課題文:
━━━━━━━━━━━━━━━━

医学界新聞

 

〔連載〕How to make

クリニカル・エビデンス

-その仮説をいかに証明するか?-

浦島充佳(東京慈恵会医科大学 臨床研究開発室)


2495号よりつづく

〔第32回〕エイズ・エピデミック(2)

何かが起こりつつあるぞ――1981年

 アメリカCDC(Center for Disease Control and Prevention)は毎週発表する疾病罹患率と死亡率報告の中で,1980年の10月から翌年の5月にかけて,若いホモセクシャル男性5人にカリニ肺炎が発生し,うち2人が死亡したと報告しています。彼らはお互いを知らず,ホモセクシャルであること以外,全員に共通する点を見出すことはできませんでした。そして,CDCは通常抗がん剤投与中などの免疫抑制状態にない患者でカリニ肺炎が発生したこと自体異常な出来事であり,全員がホモセクシャル男性であったことから,そのライフスタイルに問題があるか,1人が感染源だったのだろうとコメントしています。そして,サイトメガロウイルスが全員から検出された事実と,サイトメガロウイルス感染が免疫低下をきたしうるという論文を引用して,サイトメガロウイルスがこの特殊な病態の病因に1枚絡んでいるのではないかと考察しています。実際にはサイトメガロウイルス感染は免疫抑制の原因ではなく結果だったわけですが……。「相関関係は因果関係を意味するものではない」の典型です。
 1981年7月,30か月の間にカポジ肉腫がやはり若いホモセクシャルの男性26人(20人はニューヨーク,6人はカリフォルニア)にみられ,うち8人が診断後8か月以内に死亡したという報告がありました。カポジ肉腫は通常高齢者にみられ,50歳以下に限るとニューヨークでさえ過去11年の間に3例の報告があった程度の稀な疾患です。しかも7人はカリニ肺炎を合併していたのです。ロサンゼルスでも先に述べた5人のカリニ肺炎の後,10人のカリニ肺炎がやはりホモセクシャル男性にみられ,うち2人はカポジ肉腫を合併していました。両疾患とも,健常人には発生し得ない病気であり,通常は癌,先天性免疫不全,移植後免疫抑制状態などのような特殊な病態下でのみ発生するものです。
 しかし,それ以外カポジ肉腫が流行したことが一度だけありました。それは1960年前後の中央アフリカのことです。この時は子どもや若い男性がカポジ肉腫に罹患し,その土地の癌の9%を占めるに至ったことがあります。今回も20代から30代前半の若い男性を中心としており,しかも進行が急です。しかし,性との関連は今まで論じられたことはありませんでした。この報告をCDC職員は「何か重大な異変が起こりつつある」と受け止めながらも,ホモセクシャル男性をキーワードに調査を開始してしまったのでした……。
 実際には,ホモセクシャルは原因ではなく,交絡因子であったわけです。CDCのような疫学プロ集団であっても,最初にインプットされた先入観がその研究デザインや場合によっては結果までにも影響することが理解できます。そして,このことが,結果的にはエイズ予防策の遅れを招き,現在の地球規模の問題を引き起こす一因となってしまったのです。

━━━━━━━━━━━━━━━━

表示データ:
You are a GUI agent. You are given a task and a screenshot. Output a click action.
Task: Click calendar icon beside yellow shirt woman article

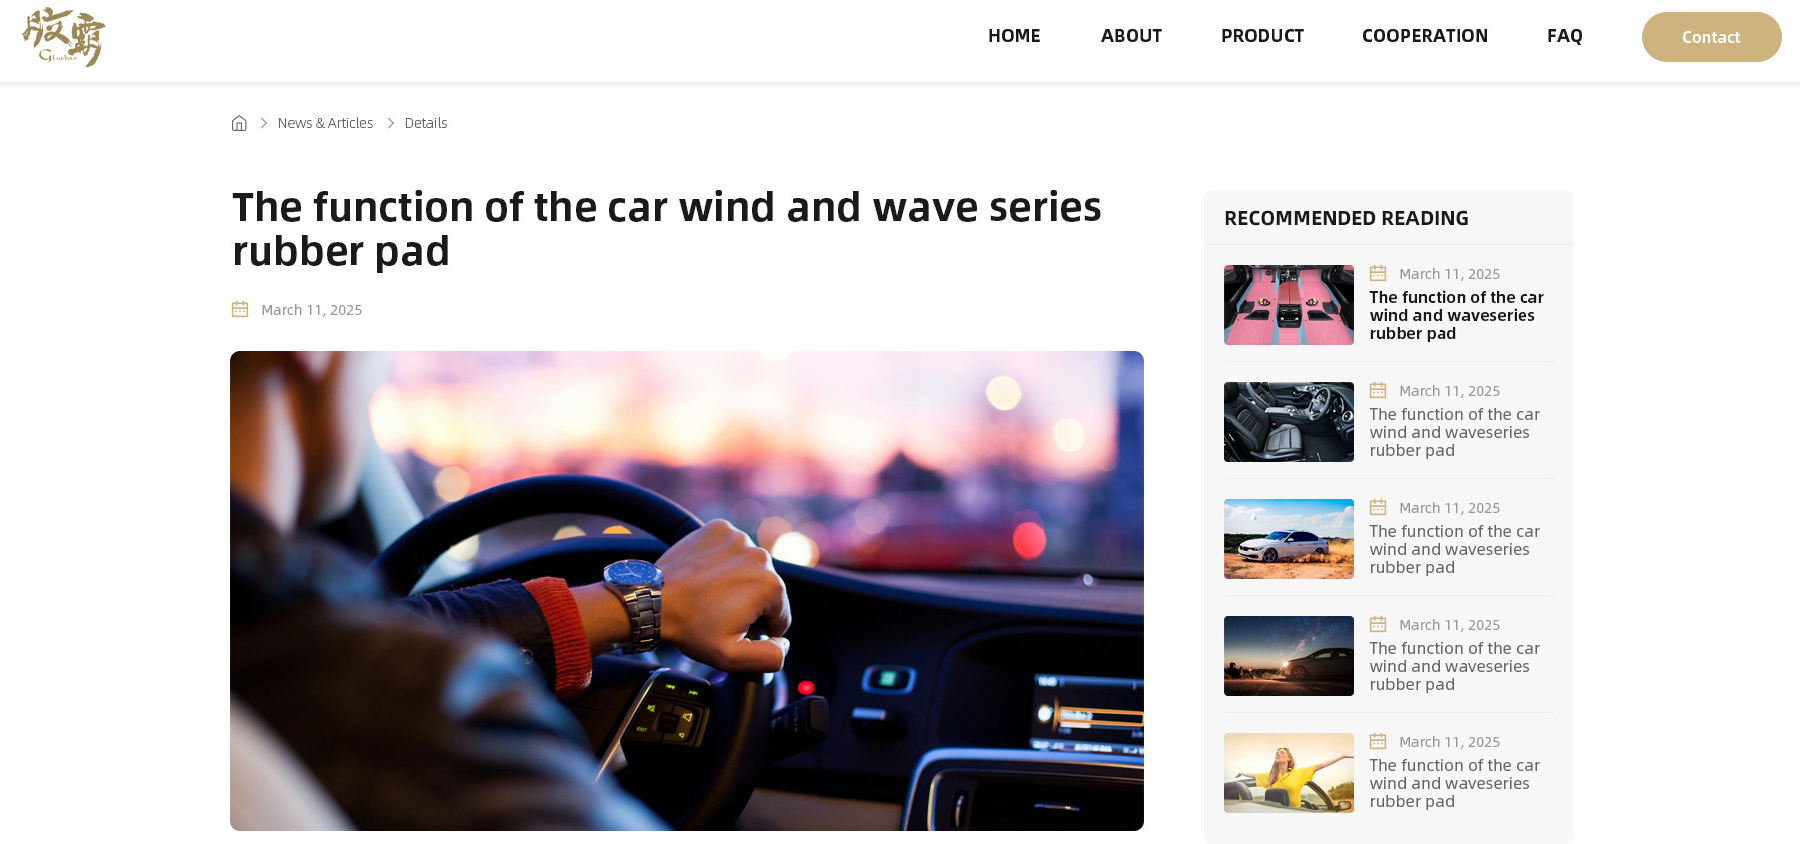point(1378,741)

━━━━━━━━━━━━━━━━

行う作業:
A – エイズ流行の記事のうち、「浦島充佳(東京慈恵会医科大学 臨床研究開発室)」から「態下でのみ発生するものです。」までの部分を一字一句違えずに書き写すこと。
B – エイズ流行の記事をもとに、次の問いに答えること。
(i) 1980年10月から翌年5月にかけて、若いホモセクシャル男性の何人にカリニ肺炎が発生し、うち何人が死亡したか。
(ii) 1960年前後にカポジ肉腫が流行したのはどこか。
(iii) 筆者は、ホモセクシャルは原因ではなく何であったと述べているか。
C – エイズ流行の記事の最後の文に続けて、この先の部分を書き足してください。

解答:
A –
浦島充佳(東京慈恵会医科大学 臨床研究開発室)


2495号よりつづく

〔第32回〕エイズ・エピデミック(2)

何かが起こりつつあるぞ――1981年

 アメリカCDC(Center for Disease Control and Prevention)は毎週発表する疾病罹患率と死亡率報告の中で,1980年の10月から翌年の5月にかけて,若いホモセクシャル男性5人にカリニ肺炎が発生し,うち2人が死亡したと報告しています。彼らはお互いを知らず,ホモセクシャルであること以外,全員に共通する点を見出すことはできませんでした。そして,CDCは通常抗がん剤投与中などの免疫抑制状態にない患者でカリニ肺炎が発生したこと自体異常な出来事であり,全員がホモセクシャル男性であったことから,そのライフスタイルに問題があるか,1人が感染源だったのだろうとコメントしています。そして,サイトメガロウイルスが全員から検出された事実と,サイトメガロウイルス感染が免疫低下をきたしうるという論文を引用して,サイトメガロウイルスがこの特殊な病態の病因に1枚絡んでいるのではないかと考察しています。実際にはサイトメガロウイルス感染は免疫抑制の原因ではなく結果だったわけですが……。「相関関係は因果関係を意味するものではない」の典型です。
 1981年7月,30か月の間にカポジ肉腫がやはり若いホモセクシャルの男性26人(20人はニューヨーク,6人はカリフォルニア)にみられ,うち8人が診断後8か月以内に死亡したという報告がありました。カポジ肉腫は通常高齢者にみられ,50歳以下に限るとニューヨークでさえ過去11年の間に3例の報告があった程度の稀な疾患です。しかも7人はカリニ肺炎を合併していたのです。ロサンゼルスでも先に述べた5人のカリニ肺炎の後,10人のカリニ肺炎がやはりホモセクシャル男性にみられ,うち2人はカポジ肉腫を合併していました。両疾患とも,健常人には発生し得ない病気であり,通常は癌,先天性免疫不全,移植後免疫抑制状態などのような特殊な病態下でのみ発生するものです。

B –
(i) 5人に発生し、うち2人が死亡した。
(ii) 中央アフリカ。
(iii) 交絡因子。

C –
 CDCは直ちに関係医療機関に対して電話,手紙等で調査を行なっています。1981年に早速,特に発生の多かったカリフォルニアとニューヨークからの報告がニューイングランド・ジャーナル・オブ・メディスンに連続して掲載されています(NEJM 1981; 305:1425-44)。カリフォルニアからの報告では4例のホモセクシャル男性にカリニ肺炎が発生し,全例でヘルパーT細胞数の低下をはじめとする免疫異常,サイトメガロウイルス抗体価が非常に高値であったことを指摘しています。さらに,ホモセクシャル男性でサイトメガロウイルス抗体価陽性者が多いことから,ホモセクシャル男性の精液に分泌されたサイトメガロウイルスに暴露されることによって発生する免疫不全であると結論しています。サイトメガロウイルスがその病原性において変容をきたしたのかもしれないと憶測したからです。
 これに対してニューヨークからの報告では,11人のカリニ肺炎を報告し,ホモセクシャルは6人であり,検査した5人のホモセクシャルのうち僅か2人がサイトメガロウイルス抗体陽性であったことより,サイトメガロウイルス病因説には否定的意見を示しています。さらに彼らはホモセクシャルと薬物乱用者がハイ・リスクであることを指摘しつつも,これが原因であるとはしていません。なぜならすべてのケースにあてはまらないからです。私たちはクリニカル・エビデンスを読む際,それが虚であるのか,実であるのかを見極めることを要求されます。権威ある雑誌に掲載された論文が必ずしも正しいとは限らないのです。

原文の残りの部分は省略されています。